4.1.3 Objectif 3 : Utilité de la réponse pupillaire. La validité et l’utilisabilité de la

réponse pupillaire comme proxy de la réponse d’orientation auditive ayant été établies, il appert toutefois de se questionner sur l’utilité de cet indice. Aucune étude n’a réellement vérifié en quoi l’utilisation de cet indice pouvait représenter un avantage ou si celle-ci permettait de répondre à une question théorique concernant la réponse d’orientation ou, de façon plus générale, la distraction auditive. L’étude présentée dans le Chapitre 3 permet cependant de montrer que d’utiliser la réponse pupillaire comme indice de la réponse d’orientation permet de fournir des arguments supplémentaires à un débat théorique dans le domaine de la distraction auditive. Ce débat oppose les tenants de l’approche unitaire de la distraction auditive (p. ex., Bell et coll., 2010; Cowan, 1995, 1999; Elliot, 2002) et ceux de l’approche binaire de la distraction auditive (p. ex., Hughes, 2014; Hughes et coll., 2005, 2007; Sörqvist, 2010) qui ne s'entendent pas quant à l’idée que l’effet d’état changeant découle, ou non, de mécanismes similaires à l’effet de déviation.
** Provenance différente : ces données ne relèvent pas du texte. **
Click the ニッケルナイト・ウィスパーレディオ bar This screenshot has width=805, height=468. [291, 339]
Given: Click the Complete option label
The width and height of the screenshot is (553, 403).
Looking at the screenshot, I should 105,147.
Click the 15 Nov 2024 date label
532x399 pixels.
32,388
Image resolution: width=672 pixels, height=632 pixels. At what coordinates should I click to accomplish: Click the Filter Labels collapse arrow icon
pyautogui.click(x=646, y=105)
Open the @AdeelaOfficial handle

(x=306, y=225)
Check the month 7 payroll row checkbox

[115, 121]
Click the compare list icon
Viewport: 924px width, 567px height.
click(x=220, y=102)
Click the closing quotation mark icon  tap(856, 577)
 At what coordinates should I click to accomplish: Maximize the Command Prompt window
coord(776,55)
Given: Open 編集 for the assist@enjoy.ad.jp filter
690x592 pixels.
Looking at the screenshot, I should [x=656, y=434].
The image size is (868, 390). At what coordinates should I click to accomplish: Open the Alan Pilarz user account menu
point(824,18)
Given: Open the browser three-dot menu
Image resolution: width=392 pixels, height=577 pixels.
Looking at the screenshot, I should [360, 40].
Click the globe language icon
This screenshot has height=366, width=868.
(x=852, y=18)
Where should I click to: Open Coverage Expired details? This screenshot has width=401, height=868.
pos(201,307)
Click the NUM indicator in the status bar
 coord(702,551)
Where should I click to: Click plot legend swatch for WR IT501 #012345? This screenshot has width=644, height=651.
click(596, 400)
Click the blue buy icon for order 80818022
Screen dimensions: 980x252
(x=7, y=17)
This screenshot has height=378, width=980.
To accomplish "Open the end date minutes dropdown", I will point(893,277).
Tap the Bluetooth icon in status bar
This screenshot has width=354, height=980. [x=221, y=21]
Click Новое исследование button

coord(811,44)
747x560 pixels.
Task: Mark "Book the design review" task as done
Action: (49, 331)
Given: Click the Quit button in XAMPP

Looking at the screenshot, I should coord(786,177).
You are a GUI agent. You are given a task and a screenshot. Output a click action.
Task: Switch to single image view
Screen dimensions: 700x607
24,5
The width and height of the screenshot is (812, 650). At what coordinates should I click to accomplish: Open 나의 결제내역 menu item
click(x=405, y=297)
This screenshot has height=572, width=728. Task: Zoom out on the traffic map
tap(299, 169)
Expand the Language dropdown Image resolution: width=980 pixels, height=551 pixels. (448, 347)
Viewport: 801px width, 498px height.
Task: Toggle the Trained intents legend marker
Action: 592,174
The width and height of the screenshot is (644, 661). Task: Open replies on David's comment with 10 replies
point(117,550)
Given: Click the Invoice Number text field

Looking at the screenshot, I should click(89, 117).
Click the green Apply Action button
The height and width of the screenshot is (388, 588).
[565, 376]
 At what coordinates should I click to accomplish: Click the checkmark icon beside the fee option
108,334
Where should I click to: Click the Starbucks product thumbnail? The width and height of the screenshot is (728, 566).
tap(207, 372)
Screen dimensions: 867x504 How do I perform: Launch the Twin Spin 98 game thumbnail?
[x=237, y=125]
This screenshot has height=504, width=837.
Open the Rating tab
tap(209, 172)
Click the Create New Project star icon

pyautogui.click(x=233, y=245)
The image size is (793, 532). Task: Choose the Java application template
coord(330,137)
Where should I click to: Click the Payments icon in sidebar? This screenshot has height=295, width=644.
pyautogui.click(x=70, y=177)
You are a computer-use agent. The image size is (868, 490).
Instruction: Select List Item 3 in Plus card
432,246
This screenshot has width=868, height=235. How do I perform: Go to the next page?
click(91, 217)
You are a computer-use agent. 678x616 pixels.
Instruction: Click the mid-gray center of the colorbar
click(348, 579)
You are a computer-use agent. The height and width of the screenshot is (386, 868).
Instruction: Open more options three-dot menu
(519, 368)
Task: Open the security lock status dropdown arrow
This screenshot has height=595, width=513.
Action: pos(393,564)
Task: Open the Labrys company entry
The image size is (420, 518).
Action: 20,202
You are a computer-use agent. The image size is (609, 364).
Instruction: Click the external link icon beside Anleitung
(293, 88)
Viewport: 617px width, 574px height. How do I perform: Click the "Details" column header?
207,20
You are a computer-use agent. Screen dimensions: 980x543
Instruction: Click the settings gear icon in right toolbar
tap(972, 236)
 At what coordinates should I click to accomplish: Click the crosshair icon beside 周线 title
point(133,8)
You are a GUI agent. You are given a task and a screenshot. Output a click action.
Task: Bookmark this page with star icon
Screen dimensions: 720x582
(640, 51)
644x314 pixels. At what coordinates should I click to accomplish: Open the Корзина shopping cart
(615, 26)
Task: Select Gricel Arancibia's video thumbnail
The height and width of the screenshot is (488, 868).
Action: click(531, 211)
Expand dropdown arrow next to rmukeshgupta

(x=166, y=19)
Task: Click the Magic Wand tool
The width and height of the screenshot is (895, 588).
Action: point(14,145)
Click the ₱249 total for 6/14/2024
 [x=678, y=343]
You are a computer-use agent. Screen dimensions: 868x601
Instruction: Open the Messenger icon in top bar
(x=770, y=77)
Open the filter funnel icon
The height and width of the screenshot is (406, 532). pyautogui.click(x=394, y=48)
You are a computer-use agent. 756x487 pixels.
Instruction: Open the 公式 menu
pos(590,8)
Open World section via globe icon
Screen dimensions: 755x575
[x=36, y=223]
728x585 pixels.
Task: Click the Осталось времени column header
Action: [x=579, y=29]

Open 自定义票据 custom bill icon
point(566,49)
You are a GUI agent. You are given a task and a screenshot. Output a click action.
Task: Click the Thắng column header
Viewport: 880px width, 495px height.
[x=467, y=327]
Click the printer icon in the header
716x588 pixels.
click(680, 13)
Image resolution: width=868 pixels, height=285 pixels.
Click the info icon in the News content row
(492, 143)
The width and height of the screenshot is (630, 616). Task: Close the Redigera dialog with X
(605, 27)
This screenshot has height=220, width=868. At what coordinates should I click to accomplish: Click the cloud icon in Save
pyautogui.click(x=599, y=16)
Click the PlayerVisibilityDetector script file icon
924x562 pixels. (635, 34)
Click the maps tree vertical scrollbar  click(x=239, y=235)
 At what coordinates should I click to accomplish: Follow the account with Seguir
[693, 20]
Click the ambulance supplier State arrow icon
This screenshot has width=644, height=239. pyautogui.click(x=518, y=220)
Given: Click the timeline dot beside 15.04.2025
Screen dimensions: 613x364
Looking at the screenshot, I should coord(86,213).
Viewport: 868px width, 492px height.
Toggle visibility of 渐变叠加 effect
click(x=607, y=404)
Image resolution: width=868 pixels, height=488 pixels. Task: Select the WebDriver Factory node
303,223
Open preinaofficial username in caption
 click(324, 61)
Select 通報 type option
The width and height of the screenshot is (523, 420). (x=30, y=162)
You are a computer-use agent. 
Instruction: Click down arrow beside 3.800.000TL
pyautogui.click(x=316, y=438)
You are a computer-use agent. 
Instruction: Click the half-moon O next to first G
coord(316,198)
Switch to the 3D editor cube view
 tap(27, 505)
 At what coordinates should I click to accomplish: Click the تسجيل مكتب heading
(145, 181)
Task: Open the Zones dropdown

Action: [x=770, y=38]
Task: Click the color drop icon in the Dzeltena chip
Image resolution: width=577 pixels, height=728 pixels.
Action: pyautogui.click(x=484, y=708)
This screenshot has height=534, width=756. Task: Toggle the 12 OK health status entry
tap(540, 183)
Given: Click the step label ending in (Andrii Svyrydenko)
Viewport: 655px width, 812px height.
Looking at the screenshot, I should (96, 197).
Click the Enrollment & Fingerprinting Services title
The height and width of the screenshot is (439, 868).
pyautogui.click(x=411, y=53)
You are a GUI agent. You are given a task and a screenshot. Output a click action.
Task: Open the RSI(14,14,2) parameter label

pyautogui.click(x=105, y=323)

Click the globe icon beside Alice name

L’expérience montre que la réponse pupillaire peut effectivement contribuer à faire cheminer ce débat théorique qui concerne les deux principales formes de distraction auditive et départager si elles sont toutes deux sous-tendues par la capture attentionnelle. Comme il peut être observé dans cette étude, seul l’effet de déviation est déclenché par la réponse attentionnelle; l’effet d’état changeant, qui est causé par l’exposition à des stimuli auditifs changeants, ne semble pas provenir de la réorientation de l’attention. Effectivement, alors que la présentation d’un déviant auditif déclenche une réponse pupillaire phasique, la présentation des sons changeants n’entraîne aucune variation rapide dans la taille de la pupille. Ainsi, il semble que seuls les changements acoustiques qui constituent un bris dans la régularité acoustique de l’environnement sonore ont le potentiel de déclencher une réponse attentionnelle et, conséquemment, une réponse pupillaire. L’expérience permet ainsi de

montrer que la réponse pupillaire peut être utile pour les études qui s’intéressent plus globalement aux mécanismes desquels la distraction auditive découle, ce qui permet de remplir le troisième objectif de la thèse. Par ailleurs, le fait que la pupille de l’œil soit à la fois sensible à la réponse d’orientation et affectée par la charge cognitive (p. ex., Beatty, 1982a; Kahneman, 1973; Unsworth & Robison, 2017) a également permis d’appuyer l’idée que l’effet d’état changeant découle d’une hausse de la charge mentale produite par l’inhibition des processus de sériation automatiques des sons à ignorer (cf. Hughes & Jones, 2003, 2005; Hughes et coll., 2007). Dans l’ensemble, il semble donc que l’examen systématique de la pupillométrie à titre d’index de la capture attentionnelle auditive proposé par la présente thèse permet de remplir les trois objectifs fixés et suggère que la réponse pupillaire peut être exploitée pour étudier ce phénomène.